Mais pourquoi s’évertuer à pencher ?

Après tout, on sait très bien se protéger avec quatre bonnes vieilles roues. Pourquoi se compliquer alors ?

Pour bien comprendre je vais devoir prendre le problème à sa racine, qui pourrait bien s’appeler force centrifuge, celle là même qui a des velléités de nous envoyer valser vers l’extérieur des virages. Contre elle, à chacun son remède :

Un deux roues la contrebalance en penchant dans les virages, ce que font spontanément les animaux qui courent et les oiseaux qui volent.

Un quatre roues lutte contre le renversement en écartant ses roues.

Il n’est pas nécessaire de pencher pour faire un véhicule sobre. D’ailleurs dans les compétitions de moindre consommation les champions ne penchent pas.

Par contre, dans la vie de tous les jours, notre force centrifuge nous donne trois bonnes raisons de le faire.

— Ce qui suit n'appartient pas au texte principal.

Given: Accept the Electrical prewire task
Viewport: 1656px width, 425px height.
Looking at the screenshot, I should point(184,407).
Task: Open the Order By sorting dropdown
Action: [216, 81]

– Un pendulaire peut être à la fois haut et étroit. Sans pencher il est impossible de conjuguer les deux, sous peine de craindre la renverse en virage. C’est un atout incontestable en ville, mais aussi sur la route : la mobilité intermédiaire étant moins rapide que les voitures, l’étroitesse limite les soucis de cohabitation.

– Avoir des suspensions souples sur un véhicule qui ne penche pas engendre un désagréable roulis dans les virages. En penchant, il est possible d’avoir des suspensions très souples et à grand débattement sans effet secondaire indésirable.

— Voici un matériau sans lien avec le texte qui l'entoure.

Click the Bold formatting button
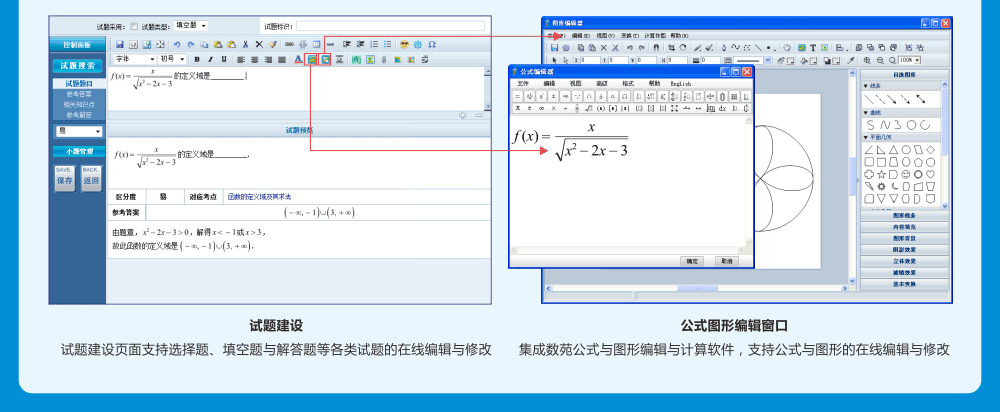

– La force centrifuge attire aussi le corps humain vers l’extérieur des virages, ce qui amène un inconfort. Pencher dans les virages supprime cet inconfort et même à l’inverse, en fait un plaisir. Prendre de l’angle, comme disent les férus de moto avec l’œil qui pétille.

Si je résume : Pencher dans les virages est une solution pour une mobilité intermédiaire encore plus agile, plus confortable et, cerise sur le gâteau, beaucoup plus plaisante.

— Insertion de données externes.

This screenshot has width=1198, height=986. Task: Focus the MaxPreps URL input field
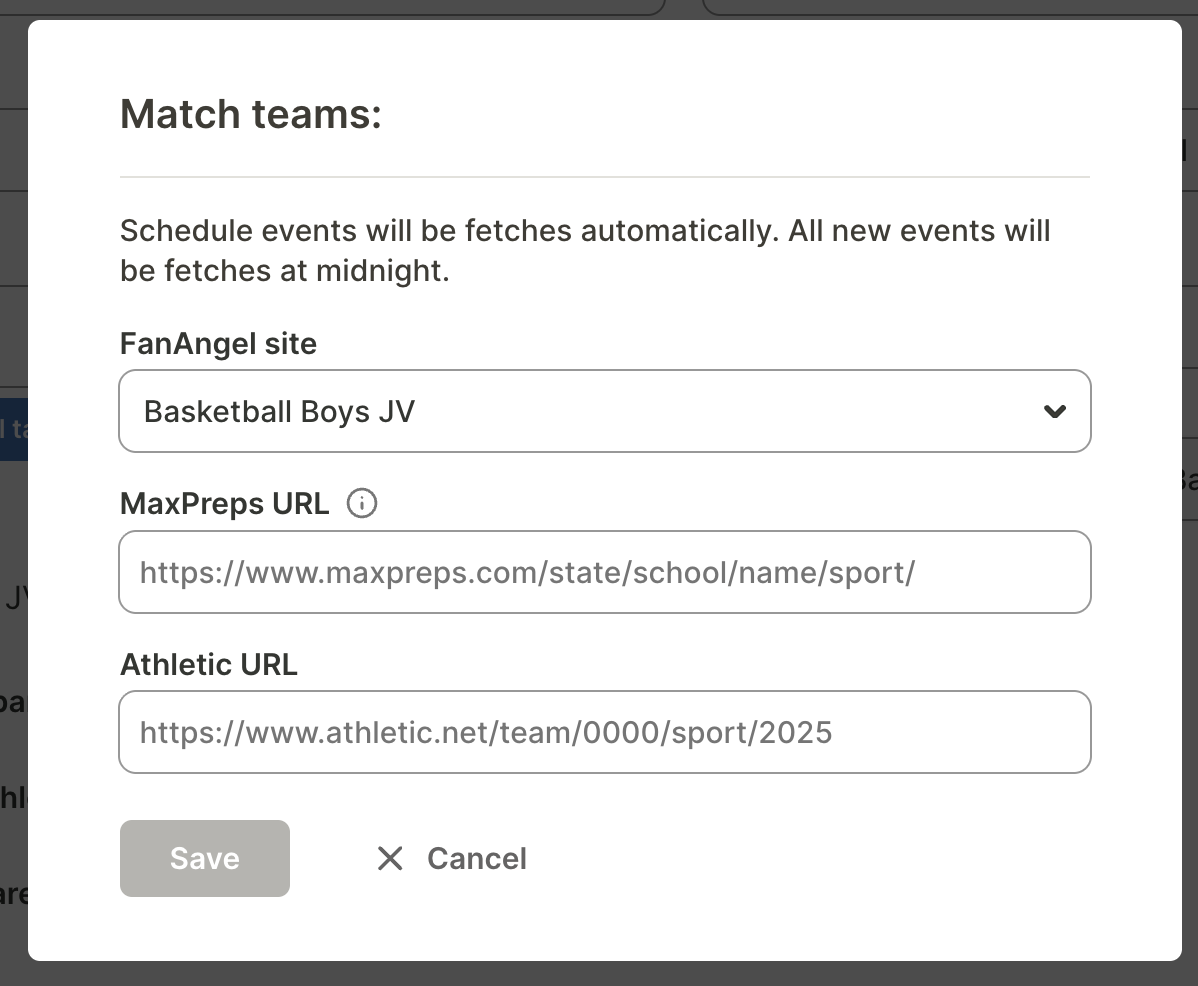(604, 572)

Et il y a mieux, ou pire, c’est selon. La mobilité intermédiaire est incongrue sur les grands axes routiers et doit s’accommoder des routes secondaires. Ces routes sont souvent sinueuses, parfois au revêtement dégradé, truffées de ralentisseurs de voitures à la forme de dos d’ânes ou de rond-points. C’est à priori un handicap. Pencher dans les virages est une solution providentielle qui permet mieux que de s’adapter à ces routes : c’est de les transformer en plaisir.

Mais voilà, et vous m’avez vu venir avec mes gros sabots : il y a un hic. Les pendulaires sont soumis aux cruelles lois de l’équilibre. Ils demandent un apprentissage qui peut être rebutant, génèrent des appréhensions à la conduite et sont sensibles au vent latéral. Ce dernier point étant celui qui leur interdit la douillette protection hermétique des voitures.

Alors aujourd’hui la quête prioritaire du confort fait pencher invariablement la balance du côté des lourds quatre roues, malgré leurs inconvénients intrinsèques.

Nous y voilà enfin : c’est pourquoi il est important de pouvoir gérer l’équilibre d’un pendulaire autrement qu’avec le seul guidon ou en posant les pieds au sol. Vous avez compris qu’il ne s’agit pas seulement d’éviter le désagrément de s’affaler par terre, mais aussi et surtout c’est pouvoir rouler sur un pendulaire sans se soucier de la météo. Donc d’enlever les freins au développement des véhicules pendulaires, qui eux mêmes enlèveraient des freins au développement de la mobilité intermédiaire.

Rien que ça.

Bon, je sais, j’ai tendance à rêver un peu.